On Tuesday, Johnson County District Judge Vicky Johnson granted Schroeder’s request to set aside his court-appointed lawyers and represent himself during the April 19-20 sentencing hearing.
Schroeder, 40, pleaded guilty to first-degree murder in connection with strangling his cellmate at the Tecumseh State Prison on April 15. He said that his cellmate, 22-year-old Terry Berry, would not stop talking and had pushed him to his “threshold.”
The attack, in the prison’s solitary confinement unit, raised questions about the practice of placing two inmates in a cell designed for one, and placing a lifer with a younger inmate, who was about to be released on parole. Berry’s death was the fifth slaying of an inmate at the Tecumseh prison in the past three years.
Schroeder, who is serving a life sentence for murdering a Pawnee County farmer in 2006, had initially wanted to be his own attorney. Then, in December, he changed his mind and asked that state lawyers with the Commission on Public Advocacy represent him at the sentencing hearing.

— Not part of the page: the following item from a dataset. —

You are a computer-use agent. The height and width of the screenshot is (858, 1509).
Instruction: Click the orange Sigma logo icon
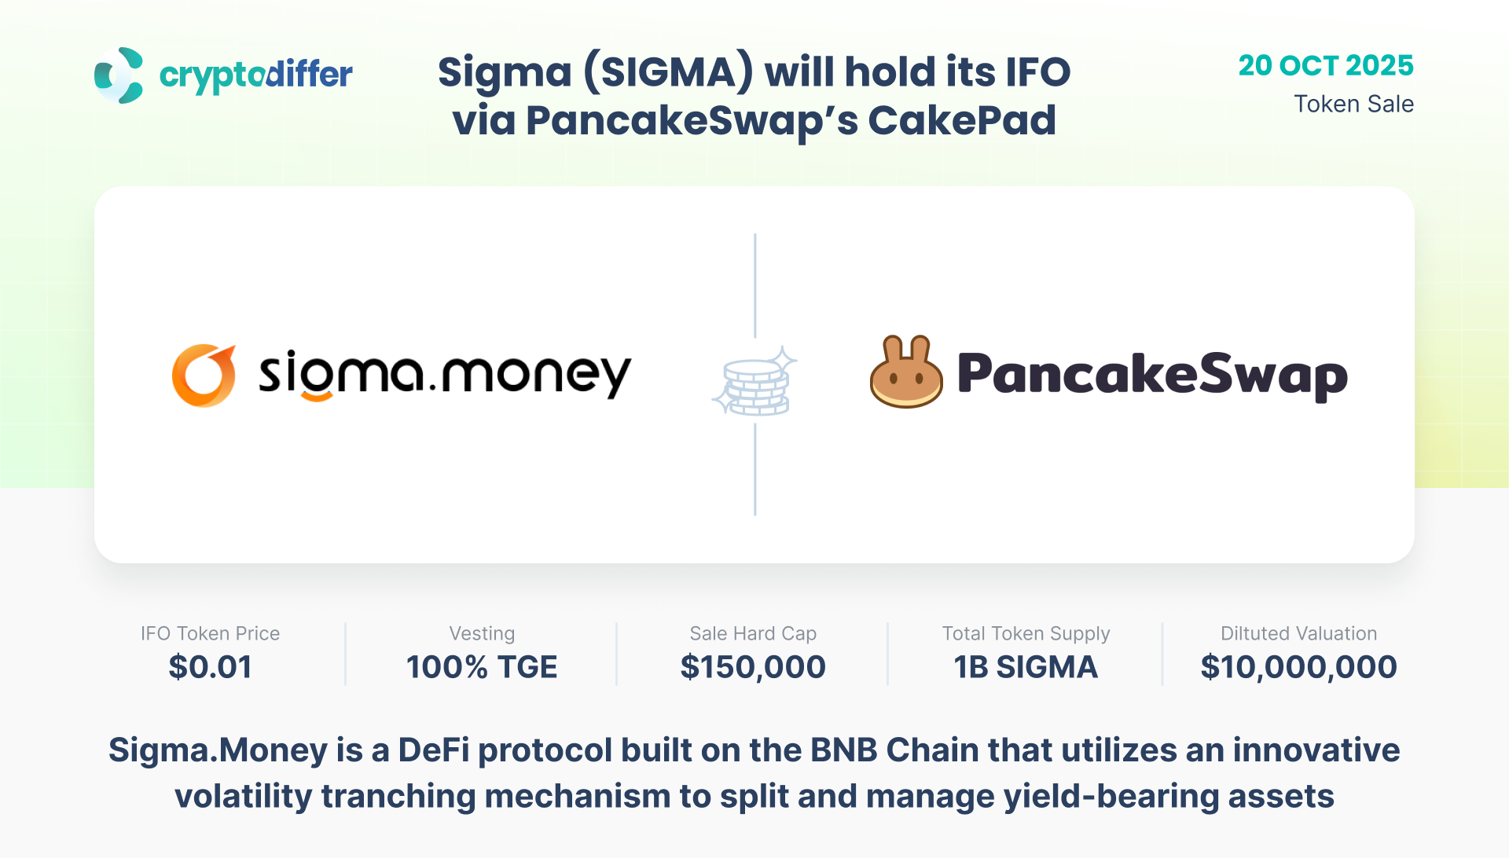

Recently, he changed his mind again, and asked Johnson, in a letter she sealed from public view, to be his own lawyer. When asked why on Tuesday, Schroeder said, “The path I want to go down is different than they’re recommending.”
During a brief court hearing, Schroeder was asked repeatedly if he understood what he was doing, if he understood that he would have to present his own evidence, and if he understood that he would be at a “significant disadvantage” because prosecutors handling the case had considerable experience in death penalty cases.
“Do you understand that?” the judge asked.
“Yes,” responded Schroeder.
A court-appointed attorney will be available to Schroeder at the hearing to answer questions, but will not prepare arguments.
A three-judge panel will take evidence on how the aggravating circumstances of the slaying — such as Schroeder’s past conviction for murder — balance against mitigating circumstances – such as extreme mental or emotional disturbance — and whether the death sentence or life in prison is warranted.
Besides Johnson, the judges on the panel will be Robert Otte of Lancaster County and John Marsh of Buffalo County.